Vanessa Bryant to donate portion of trial win to Mamba & Mambacita Sports Foundation
Vanessa Bryant to donate portion of trial win to Mamba & Mambacita Sports Foundation 00:22

Vanessa Bryant, widow of Lakers legend Kobe Bryant, plans to donate proceeds from the $16 million judgment she won Wednesday in a lawsuit against Los Angeles County to a foundation named in her husband's and daughter's memory, it was reported Thursday.

The nonprofit Mamba and Mambacita Sports foundation offers sports education to underserved athletes. 

Started in 2016 as the Mamba Sports Foundation -- Kobe Bryant's nickname was Black Mamba -- the charity was renamed in 2020 to honor the Bryants' 13-year-old basketball-playing daughter, Gianna, who died alongside her father in the January 2020 helicopter crash that prompted the lawsuit against the county.

Kobe Bryant Crash Photos
Vanessa Bryant, center, Kobe Bryant's widow, leaves a federal courthouse with her daughter, Natalia, left, and soccer player Sydney Leroux in Los Angeles, Wednesday, Aug. 24, 2022. A federal jury has found that Los Angeles County must pay Bryant's widow $16 million over photos of the NBA star's body at the site of the 2020 helicopter crash that killed him. Jae C. Hong / AP

After an 11-day trial, a Los Angeles federal jury on Wednesday ordered Los Angeles County to pay a combined total of $31 million to Bryant and an Orange County man who lost his daughter and wife in the crash for the mental anguish caused by photos sheriff's deputies and firefighters took and shared of the crash victims' bodies.

Bryant was awarded $16 million and Chris Chester will receive $15 million. Bryant said she was giving her portion to the foundation as a way to "to shine a light on Kobe and Gigi's legacy," The Los Angeles Times reported.

"From the beginning, Vanessa Bryant has sought only accountability, but our legal system does not permit her to force better policies, more training or officer discipline," her attorney Luis Li said in a statement given to the Times.

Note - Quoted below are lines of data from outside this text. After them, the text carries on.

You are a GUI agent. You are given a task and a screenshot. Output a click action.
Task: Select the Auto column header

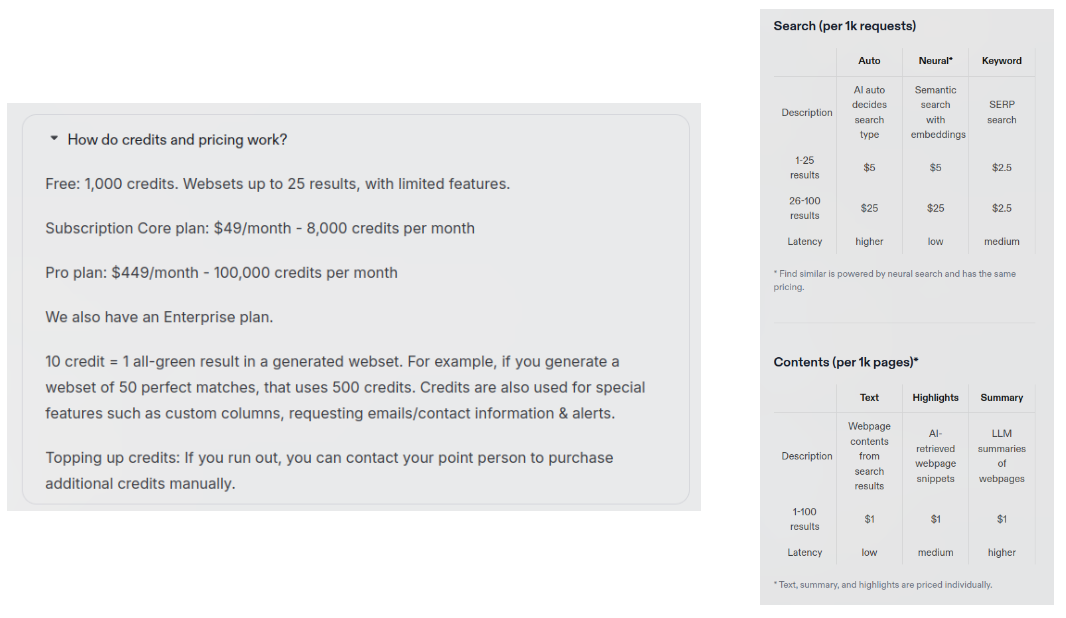[869, 61]
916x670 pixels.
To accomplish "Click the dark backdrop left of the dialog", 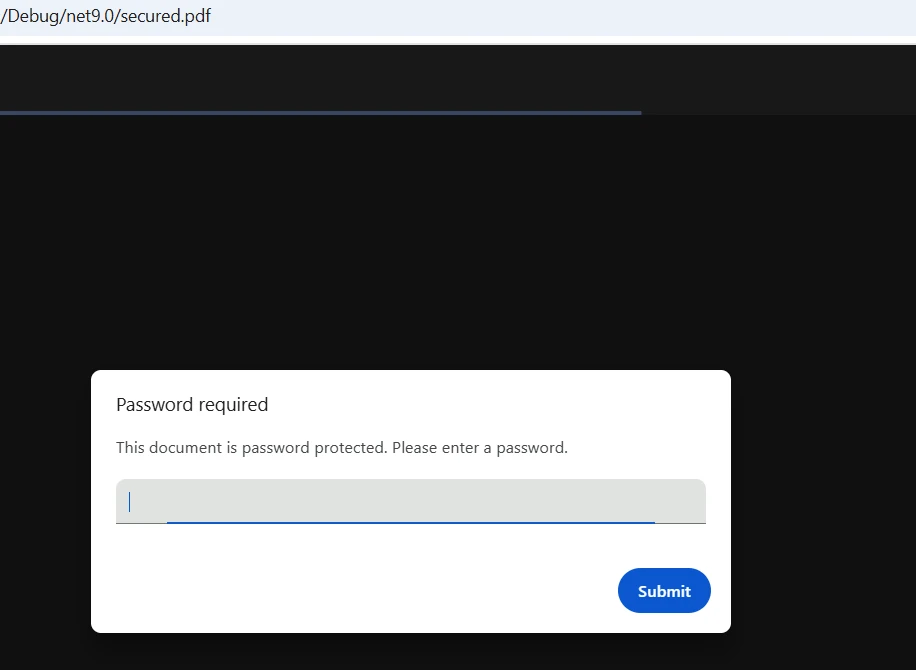I will 45,500.
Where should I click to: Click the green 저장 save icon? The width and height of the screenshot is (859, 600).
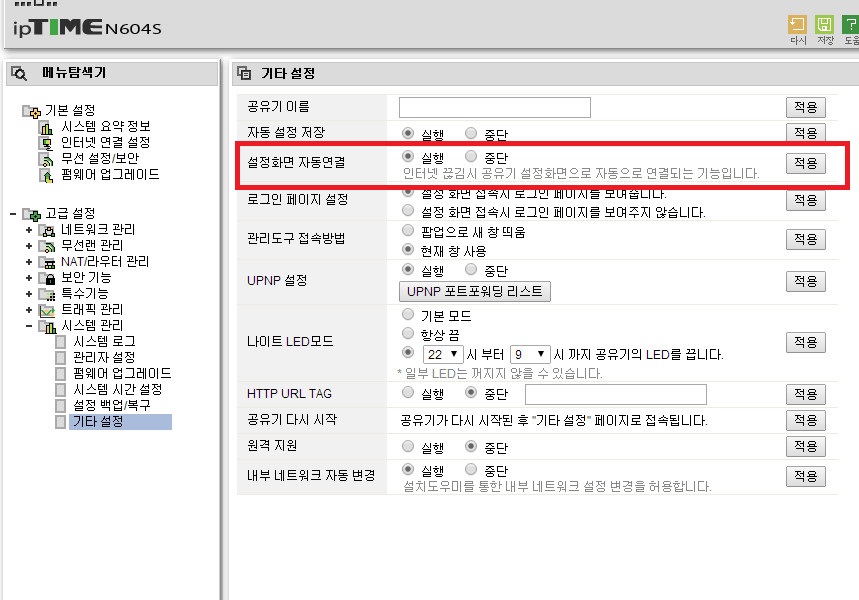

"Those measures are the responsibility of the sheriff's and fire departments -- responsibilities that Mrs. Bryant's efforts have exposed as woefully deficient, even giving amnesty to the wrongdoers."

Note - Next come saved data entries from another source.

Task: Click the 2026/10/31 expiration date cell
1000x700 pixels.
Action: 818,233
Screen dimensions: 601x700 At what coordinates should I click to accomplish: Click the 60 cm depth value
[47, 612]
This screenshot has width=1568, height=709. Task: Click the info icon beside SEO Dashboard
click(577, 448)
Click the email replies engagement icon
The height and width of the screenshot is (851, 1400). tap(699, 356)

He added that Bryant "never faltered, even when the county attempted to force her to submit to an involuntary psychiatric examination."

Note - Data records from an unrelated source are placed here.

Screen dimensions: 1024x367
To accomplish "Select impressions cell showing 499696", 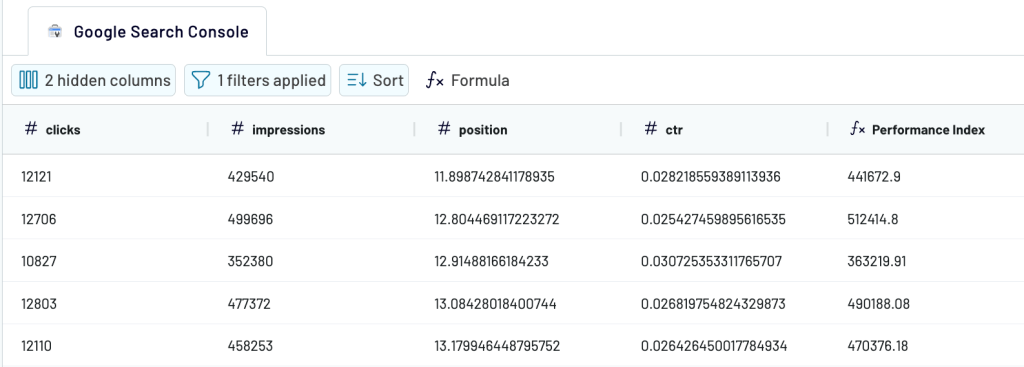I will [311, 219].
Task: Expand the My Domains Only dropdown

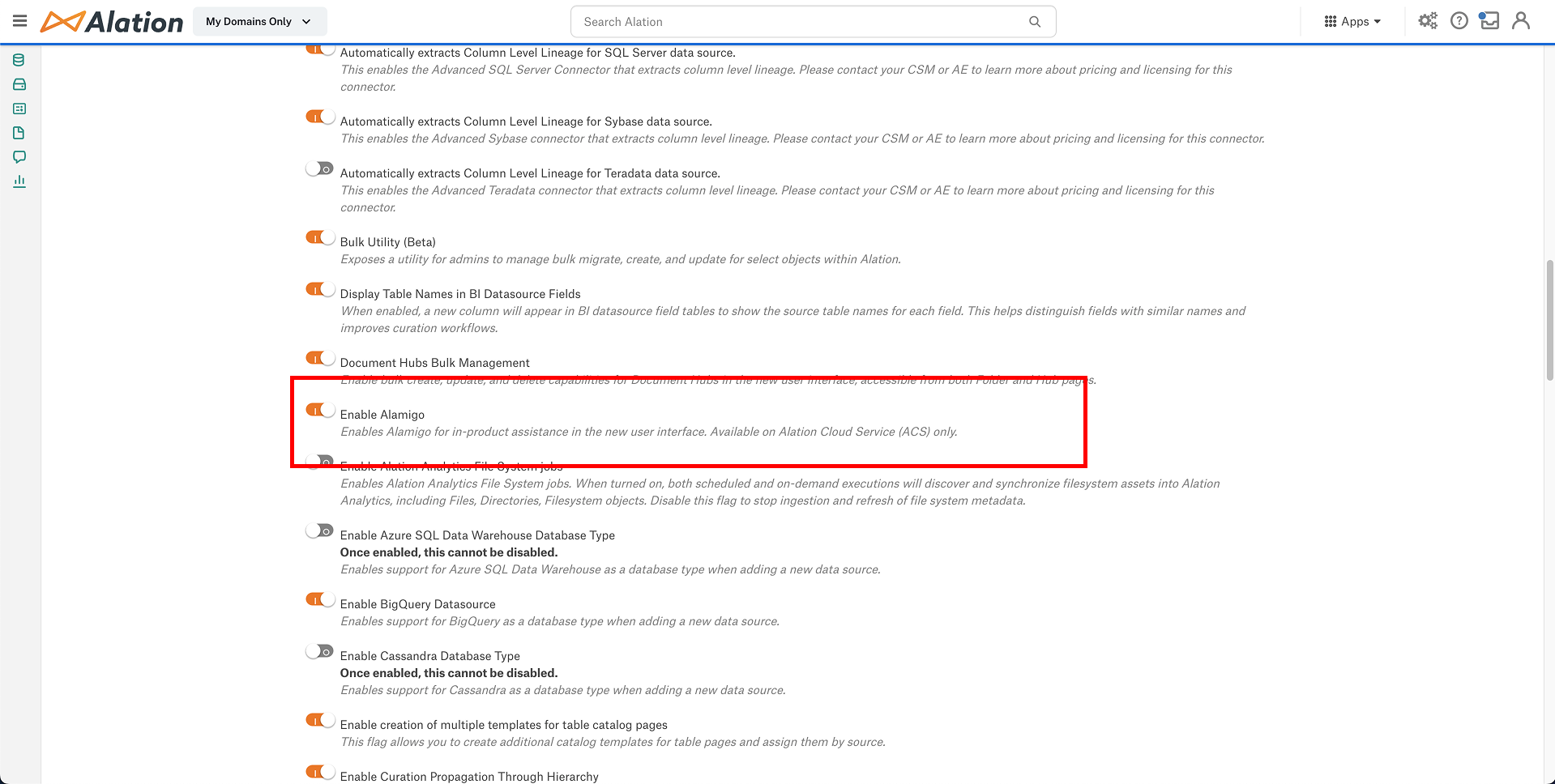Action: click(259, 22)

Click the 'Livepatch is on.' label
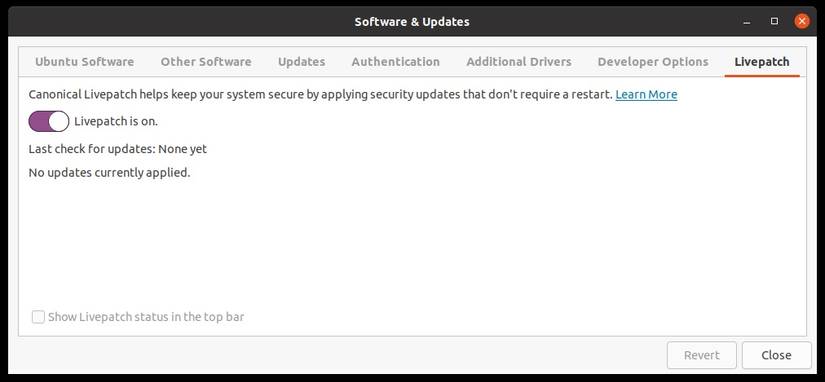click(x=116, y=122)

In the statement, Li said Bryant is "deeply grateful" to private citizens Ralph Mendez and Luella Weireter, who complained to the sheriff's department and fire department, respectively, about the photo sharing. Mendez reported that a deputy was showing off crash scene photos to a bartender in Norwalk, while Weireter reported that firefighters were sharing the photos at an awards gala in Universal City.

Li said the pair "brought to light the decades old practice of taking and sharing photos of accident and crime victims for no legitimate
purpose." He added: "It is Mrs. Bryant's hope that this important civil rights case will put to a stop this abhorrent and callous behavior."

Lawyers for Bryant and Chester showed the jury how the photos had spread from the phones of deputies and firefighters at the crash scene on a remote hillside in Calabasas on Jan. 26, 2020.

Li's statement did not specify the exact amount of money the foundation would receive.